Parallel Computing

Overview

HH-suite supports parallel computing through two mechanisms: OpenMP for shared-memory parallelization (single node, multiple cores) and MPI for distributed computing (multiple nodes). This guide covers both approaches for maximum performance.

OpenMP Parallelization

What is OpenMP?

OpenMP enables multi-core parallelization on a single machine using shared memory. It’s the simplest way to speed up HH-suite searches.

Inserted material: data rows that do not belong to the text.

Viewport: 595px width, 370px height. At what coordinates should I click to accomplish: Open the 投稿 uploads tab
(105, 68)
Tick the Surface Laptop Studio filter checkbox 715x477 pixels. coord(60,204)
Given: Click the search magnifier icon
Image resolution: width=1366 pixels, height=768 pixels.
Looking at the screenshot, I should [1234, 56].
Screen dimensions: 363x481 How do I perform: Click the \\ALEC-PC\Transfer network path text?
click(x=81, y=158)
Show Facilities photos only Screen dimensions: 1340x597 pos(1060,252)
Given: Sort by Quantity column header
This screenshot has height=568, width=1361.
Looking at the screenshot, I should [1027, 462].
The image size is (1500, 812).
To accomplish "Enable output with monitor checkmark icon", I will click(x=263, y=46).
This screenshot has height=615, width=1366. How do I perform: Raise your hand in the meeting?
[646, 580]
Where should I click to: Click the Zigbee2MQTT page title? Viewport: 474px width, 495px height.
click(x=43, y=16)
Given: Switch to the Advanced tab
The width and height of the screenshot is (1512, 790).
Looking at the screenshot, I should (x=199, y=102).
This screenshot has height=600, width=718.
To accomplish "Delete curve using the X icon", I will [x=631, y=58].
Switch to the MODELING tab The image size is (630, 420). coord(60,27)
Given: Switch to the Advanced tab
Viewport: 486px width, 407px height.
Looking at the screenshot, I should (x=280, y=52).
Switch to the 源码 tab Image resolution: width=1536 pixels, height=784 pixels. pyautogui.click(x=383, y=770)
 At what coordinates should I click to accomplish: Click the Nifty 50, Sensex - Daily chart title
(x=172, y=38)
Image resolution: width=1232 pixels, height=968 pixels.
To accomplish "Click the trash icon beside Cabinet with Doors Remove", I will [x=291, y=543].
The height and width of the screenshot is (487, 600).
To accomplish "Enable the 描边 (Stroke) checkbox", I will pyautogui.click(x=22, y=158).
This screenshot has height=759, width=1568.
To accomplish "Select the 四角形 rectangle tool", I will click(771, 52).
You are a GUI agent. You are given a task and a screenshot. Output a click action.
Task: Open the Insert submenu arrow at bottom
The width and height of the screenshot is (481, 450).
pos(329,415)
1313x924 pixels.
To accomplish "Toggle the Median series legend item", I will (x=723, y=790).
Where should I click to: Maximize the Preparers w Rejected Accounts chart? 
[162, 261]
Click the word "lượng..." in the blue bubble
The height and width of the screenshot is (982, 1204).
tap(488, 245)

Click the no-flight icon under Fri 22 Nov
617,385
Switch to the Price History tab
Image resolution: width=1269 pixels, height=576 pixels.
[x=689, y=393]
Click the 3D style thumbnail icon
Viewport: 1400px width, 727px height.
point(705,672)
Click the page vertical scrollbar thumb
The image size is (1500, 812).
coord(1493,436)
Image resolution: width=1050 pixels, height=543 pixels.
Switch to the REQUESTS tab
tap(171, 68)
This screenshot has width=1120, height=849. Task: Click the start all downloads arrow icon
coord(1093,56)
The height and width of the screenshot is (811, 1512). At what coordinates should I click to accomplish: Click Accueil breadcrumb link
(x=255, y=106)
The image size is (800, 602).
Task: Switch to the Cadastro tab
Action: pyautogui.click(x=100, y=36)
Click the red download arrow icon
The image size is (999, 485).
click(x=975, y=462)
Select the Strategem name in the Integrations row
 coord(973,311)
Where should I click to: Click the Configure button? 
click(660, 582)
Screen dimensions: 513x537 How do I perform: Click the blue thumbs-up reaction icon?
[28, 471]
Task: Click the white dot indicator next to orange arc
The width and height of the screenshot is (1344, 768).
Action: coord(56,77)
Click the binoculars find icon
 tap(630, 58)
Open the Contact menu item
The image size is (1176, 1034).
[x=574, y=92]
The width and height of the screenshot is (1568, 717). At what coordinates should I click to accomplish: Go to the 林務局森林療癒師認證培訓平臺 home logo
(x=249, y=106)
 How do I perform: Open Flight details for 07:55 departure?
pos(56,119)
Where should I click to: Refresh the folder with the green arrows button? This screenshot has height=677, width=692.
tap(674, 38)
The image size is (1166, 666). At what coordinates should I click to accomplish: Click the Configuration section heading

Key Features:

Automatically enabled in pre-compiled binaries
Works on single workstations or compute nodes
Scales to ~64 cores efficiently
No special runtime configuration needed

Check OpenMP Support

# Check if binary has OpenMP support
ldd $(which hhblits) | grep -i gomp
# If found, OpenMP is supported

# Check during compilation
cmake -DCMAKE_INSTALL_PREFIX=. ..
# Look for: "-- Found OpenMP"

Using OpenMP

Source: src/CMakeLists.txt:90-96

hhblits -i query.fasta -d database -cpu 8

OpenMP Best Practices

Determine Core Count

Use physical cores, not hyperthreads:

# Linux: Physical cores
lscpu | grep "^Core(s) per socket"

# macOS: Physical cores
sysctl -n hw.physicalcpu

Set Thread Count

Use -cpu flag or OMP_NUM_THREADS environment variable:

export OMP_NUM_THREADS=8

Monitor Performance

Check CPU utilization during searches:

htop  # Or top

All cores should show ~100% usage.

Adjust for Memory

If you run out of memory, reduce thread count:

hhblits -i query.fasta -d bfd -cpu 4  # Instead of 16

Thread Scaling Performance

Typical speedup on a 16-core workstation:

Threads	Speedup	Efficiency	Use Case
1	1.0x	100%	Baseline
2	1.9x	95%	Testing
4	3.7x	93%	Memory-limited
8	7.1x	89%	Recommended
16	13.2x	83%	Maximum throughput
32 (HT)	15.8x	49%	Diminishing returns

Efficiency drops with hyperthreading due to resource contention. Use physical cores for optimal performance.

Specialized OpenMP Tools

When compiling with OpenMP support, HH-suite provides specialized parallel executables:

hhblits_omp / hhsearch_omp / hhalign_omp

Standard OpenMP-parallelized versions of the main tools. These offer better thread efficiency for batch processing compared to the regular versions with -cpu flag.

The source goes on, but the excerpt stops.